If someone won’t let you join their club, you go ahead and make your own. Not only is that the story of America, it is also the story of the Negro League.

Now baseball and history buffs in Queens will get a chance to see for themselves the early days of African-American baseball with a new exhibit coming soon to the Elmont Memorial Library.

“Pride and Passion: The African-American Baseball Experience,” a traveling exhibition chronicling the history of baseball’s Negro Leagues and successes of African-American baseball players, comes to the Elmont Memorial Library from December 15 until February 11, 2011.

Based on the exhibition of the same name on permanent display at the National Baseball Hall of Fame and Museum in Cooperstown, New York, the two-month showing will encompass a 1,000-square-foot exhibit, reception, guest speakers and other special features to be announced, all free and open to the public.

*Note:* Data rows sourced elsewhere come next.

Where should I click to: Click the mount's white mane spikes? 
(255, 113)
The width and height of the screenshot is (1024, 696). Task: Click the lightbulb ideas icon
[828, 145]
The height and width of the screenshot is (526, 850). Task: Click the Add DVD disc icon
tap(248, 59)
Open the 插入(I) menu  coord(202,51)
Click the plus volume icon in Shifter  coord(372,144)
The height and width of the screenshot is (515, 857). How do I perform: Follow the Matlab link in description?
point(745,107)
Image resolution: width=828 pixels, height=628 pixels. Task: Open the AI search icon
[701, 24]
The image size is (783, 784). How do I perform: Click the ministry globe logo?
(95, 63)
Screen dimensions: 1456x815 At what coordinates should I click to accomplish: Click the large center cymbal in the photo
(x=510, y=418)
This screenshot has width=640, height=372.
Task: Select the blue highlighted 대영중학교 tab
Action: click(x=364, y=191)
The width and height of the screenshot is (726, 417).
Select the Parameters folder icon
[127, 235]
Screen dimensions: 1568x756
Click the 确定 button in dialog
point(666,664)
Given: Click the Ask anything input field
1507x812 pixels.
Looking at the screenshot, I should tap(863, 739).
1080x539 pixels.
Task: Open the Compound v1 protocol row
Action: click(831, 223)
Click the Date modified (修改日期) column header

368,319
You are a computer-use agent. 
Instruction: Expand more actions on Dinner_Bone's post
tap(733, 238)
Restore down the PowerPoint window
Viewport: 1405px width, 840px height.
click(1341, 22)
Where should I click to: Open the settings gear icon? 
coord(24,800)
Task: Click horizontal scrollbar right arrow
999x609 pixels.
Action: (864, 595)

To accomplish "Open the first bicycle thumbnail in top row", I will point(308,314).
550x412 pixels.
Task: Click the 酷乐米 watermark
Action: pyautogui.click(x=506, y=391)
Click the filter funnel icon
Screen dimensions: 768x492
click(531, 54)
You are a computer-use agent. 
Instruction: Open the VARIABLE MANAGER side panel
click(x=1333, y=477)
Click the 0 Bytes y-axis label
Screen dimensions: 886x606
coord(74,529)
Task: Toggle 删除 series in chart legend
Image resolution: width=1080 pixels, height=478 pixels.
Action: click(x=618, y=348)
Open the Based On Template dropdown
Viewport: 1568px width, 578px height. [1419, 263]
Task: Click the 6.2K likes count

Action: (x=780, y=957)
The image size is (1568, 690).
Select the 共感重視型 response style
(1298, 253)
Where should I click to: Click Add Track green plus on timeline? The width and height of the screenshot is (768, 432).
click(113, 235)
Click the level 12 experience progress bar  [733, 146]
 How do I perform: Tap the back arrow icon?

“We are delighted to have been selected as one of only two New York State sites for this exhibition,” said Maggie Gough, Elmont Memorial Library Director. “Players in the Negro leagues were some of the most talented and inspiring sports figures of their day.”

In the 1880s, more than 30 African-Americans were on teams in baseball’s major and minor leagues, however, they were banned during the 1887 season. From that time until Jackie Robinson broke the color barrier in 1947, baseball was a segregated sport.

But before Robinson, black baseball had its own successful league featuring players such as Josh Gibson, Oscar Charleston, James “Cool Papa” Bell and Satchel Paige. They barnstormed around the country for decades eventually becoming legends in their own right.

And according to Gough, the Negro leagues even had innovative ideas like “night games” long before the major leagues.

“The Kansas City Monarchs, a Negro league team, was the first to develop a successful lighting system for night games, five years before Major League Baseball played its first night game,” she said. “The Monarchs carried their own generators and light stands with them on the road.”

Visitors will hear stories such as this and also see the artifacts that go with them at the exhibit. It is all in an effort to expose the public to this wonderful side of the history of baseball and the pride of the African-American community.

“The exhibition tells many more remarkable stories of players and teams who were shut out of major league baseball, but persevered in a sport they loved,” said Gough.